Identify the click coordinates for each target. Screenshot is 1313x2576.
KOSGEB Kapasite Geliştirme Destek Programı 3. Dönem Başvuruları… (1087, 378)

==

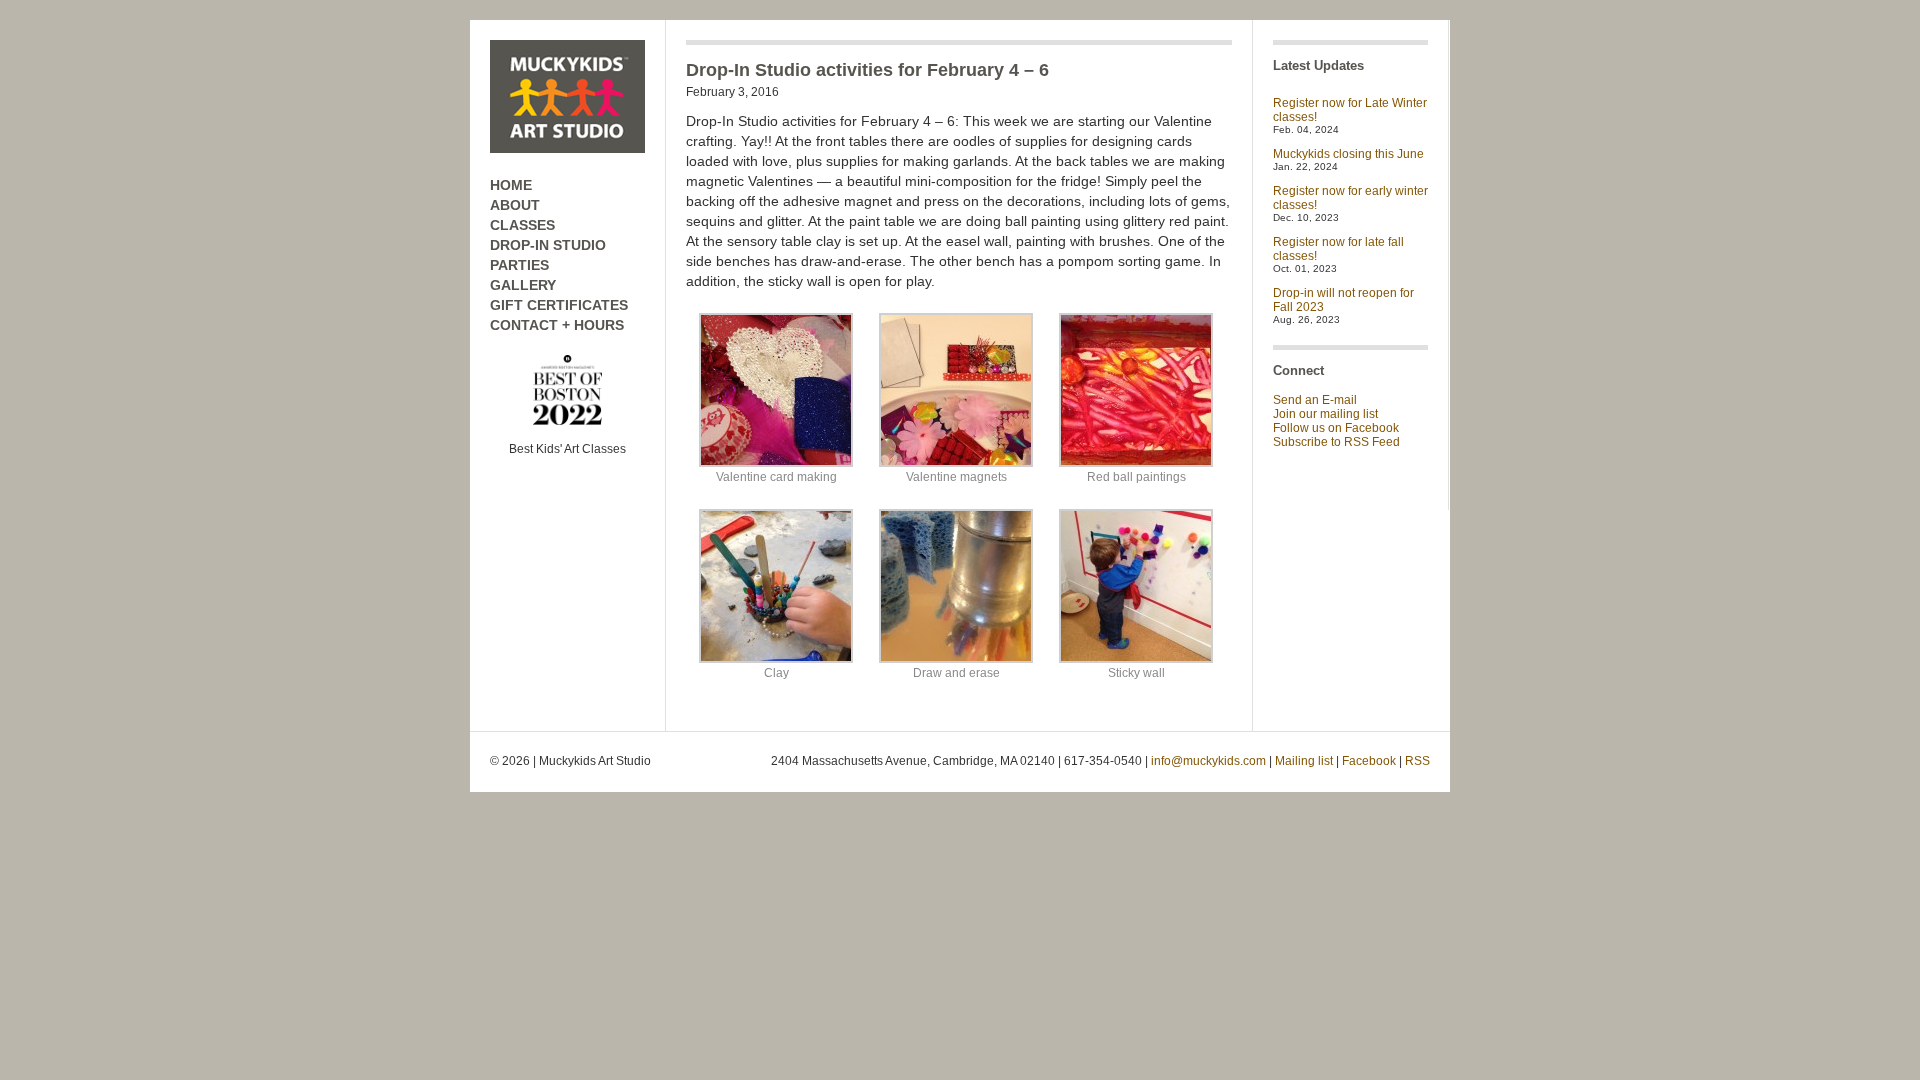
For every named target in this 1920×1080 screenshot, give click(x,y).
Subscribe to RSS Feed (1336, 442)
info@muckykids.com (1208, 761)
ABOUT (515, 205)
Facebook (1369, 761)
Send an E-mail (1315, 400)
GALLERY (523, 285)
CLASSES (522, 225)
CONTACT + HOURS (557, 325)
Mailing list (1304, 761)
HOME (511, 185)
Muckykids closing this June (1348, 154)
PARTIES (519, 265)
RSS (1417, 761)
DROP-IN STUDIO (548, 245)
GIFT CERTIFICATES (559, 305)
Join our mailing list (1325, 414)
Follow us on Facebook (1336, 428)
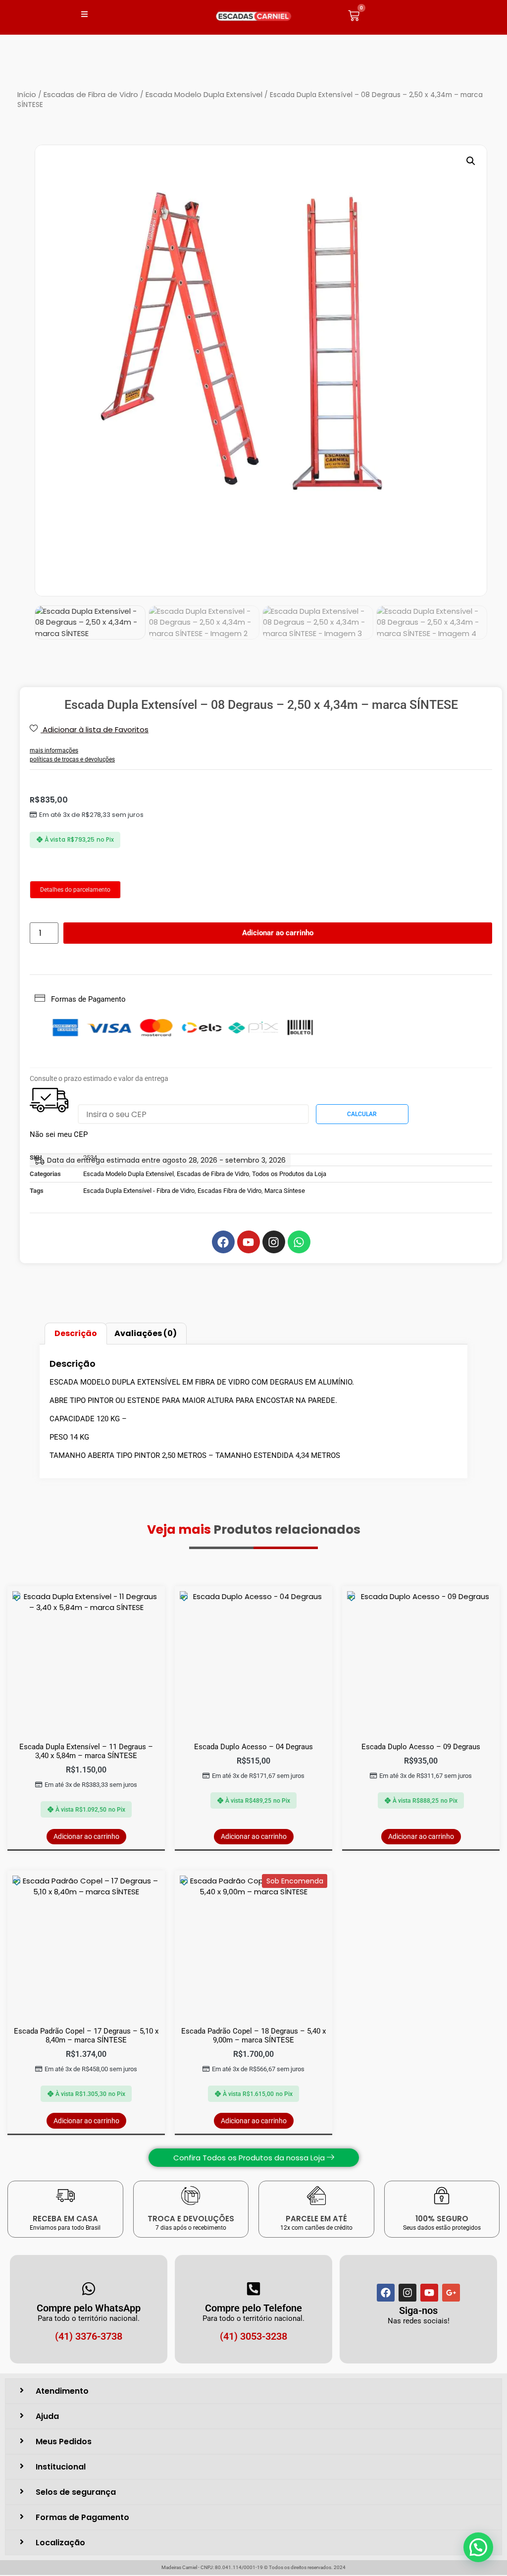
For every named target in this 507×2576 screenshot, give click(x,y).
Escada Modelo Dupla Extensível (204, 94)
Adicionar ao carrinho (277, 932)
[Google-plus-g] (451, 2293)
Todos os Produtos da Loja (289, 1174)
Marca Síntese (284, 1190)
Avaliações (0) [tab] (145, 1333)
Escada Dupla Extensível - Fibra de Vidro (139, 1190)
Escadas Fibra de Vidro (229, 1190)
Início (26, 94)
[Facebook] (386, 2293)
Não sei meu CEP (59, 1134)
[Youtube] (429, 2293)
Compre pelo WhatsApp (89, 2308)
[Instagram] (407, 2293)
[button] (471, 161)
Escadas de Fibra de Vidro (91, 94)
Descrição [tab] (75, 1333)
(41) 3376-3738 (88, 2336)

WHAT YOU ARE ASKED TO DO -> Begin at the line in the entries above that has "Subscribe to RSS Feed (1336, 442)", stop after the line that has "(41) 3376-3738 (88, 2336)", and output exactly those lines without pictures.

OUTPUT OF THE TASK ->
Subscribe to RSS Feed (1336, 442)
info@muckykids.com (1208, 761)
ABOUT (515, 205)
Facebook (1369, 761)
Send an E-mail (1315, 400)
GALLERY (523, 285)
CLASSES (522, 225)
CONTACT + HOURS (557, 325)
Mailing list (1304, 761)
HOME (511, 185)
Muckykids closing this June (1348, 154)
PARTIES (519, 265)
RSS (1417, 761)
DROP-IN STUDIO (548, 245)
GIFT CERTIFICATES (559, 305)
Join our mailing list (1325, 414)
Follow us on Facebook (1336, 428)
For every named target in this 507×2576 screenshot, give click(x,y).
Escada Modelo Dupla Extensível (204, 94)
Adicionar ao carrinho (277, 932)
[Google-plus-g] (451, 2293)
Todos os Produtos da Loja (289, 1174)
Marca Síntese (284, 1190)
Avaliações (0) [tab] (145, 1333)
Escada Dupla Extensível - Fibra de Vidro (139, 1190)
Escadas Fibra de Vidro (229, 1190)
Início (26, 94)
[Facebook] (386, 2293)
Não sei meu CEP (59, 1134)
[Youtube] (429, 2293)
Compre pelo WhatsApp (89, 2308)
[Instagram] (407, 2293)
[button] (471, 161)
Escadas de Fibra de Vidro (91, 94)
Descrição [tab] (75, 1333)
(41) 3376-3738 (88, 2336)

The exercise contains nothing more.